For any eligible sponsor of a 403(b) plan, it is critical, to ensure the ongoing tax-compliance of the plan, to conform your document to the form of an IRS pre-approved 403(b) document (available for use since March 2017) no later than March 31, 2020. This date is the IRS-announced end of the “special remedial amendment period” that permits correction of plan language defects retroactive to January 1, 2010, provided that plans are operated in the meantime according to the regulatory requirements.

This means that if your last 403(b) plan amendment and restatement pre-dates March 2017, or is not otherwise in the form of a 2017 IRS-approved document, an amendment and restatement must occur by the deadline to ensure proper compliance. The IRS will not honor, or issue, any letters as to the qualified status of an individual 403(b) plan. This is why all 403(b) plan sponsors must adopt a 2017 pre-approved document. Pre-approved documents are available through a number of plan service providers, third-party administrators, and employee benefits attorneys.

Any employer who, for whatever reason, never complied with the final 403(b) regulations (and ERISA, if applicable), and operated 403(b) program subsequent to December 31, 2009 without adopting a written 403(b) plan document, may make use of an IRS correction program. Under the IRS’s Employee Plan Compliance Resolution System, a properly documented correction and application, together with a fee, can be submitted to obtain administrative relief for the failure to previously document the plan. It is likely that the ability to correct a failure to have a plan document will become significantly more restricted (and expensive) if not addressed prior to March 31, 2020.

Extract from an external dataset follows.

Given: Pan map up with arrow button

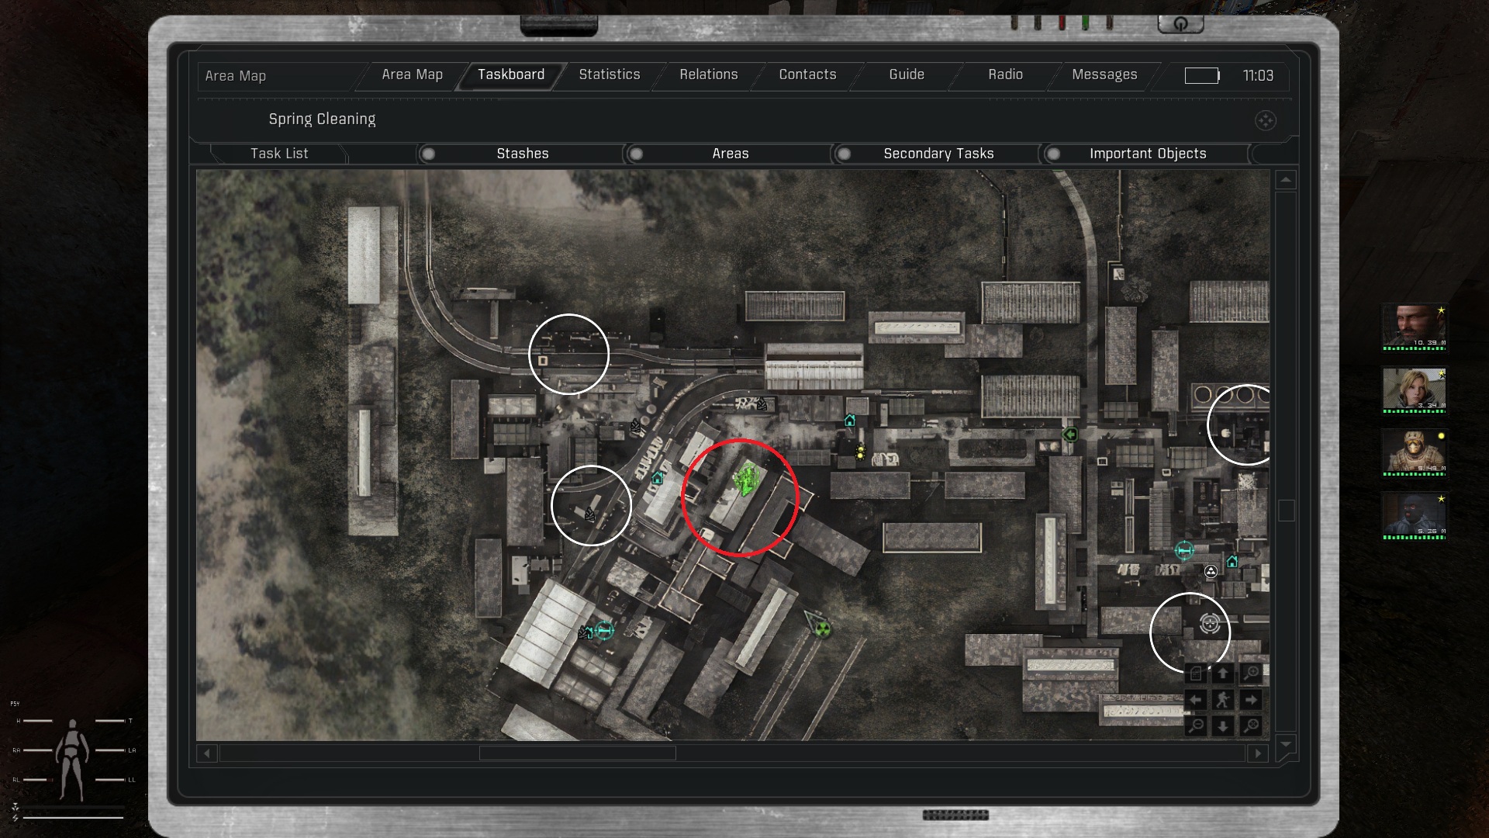Looking at the screenshot, I should 1223,674.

In our experience, the IRS has been active, in recent years, in auditing the operations of 403(b) plans of Wisconsin entities and organizations. It should be anticipated that 403(b) plan audits on and after April 1, 2020 will review not only operational, but also documentational, compliance with the 403(b) plan rules.

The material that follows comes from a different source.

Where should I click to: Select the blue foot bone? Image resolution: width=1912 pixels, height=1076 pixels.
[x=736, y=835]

While the March 31, 2020 deadline is still two and a half years away, it can take some time for 403(b) plan changes to be fully considered and approved by the required bodies (retirement plan committees, and or boards of education or boards of directors) that are common within the organizations of eligible employers.

The existence of the deadline also presents an opportunity for 403(b) plan sponsors to revisit the extent to which current plan design features are functioning to support human resources objectives (on both a recruitment, retention, and costs basis), and whether any design amendments should be considered in conjunction with the required amendment and restatement.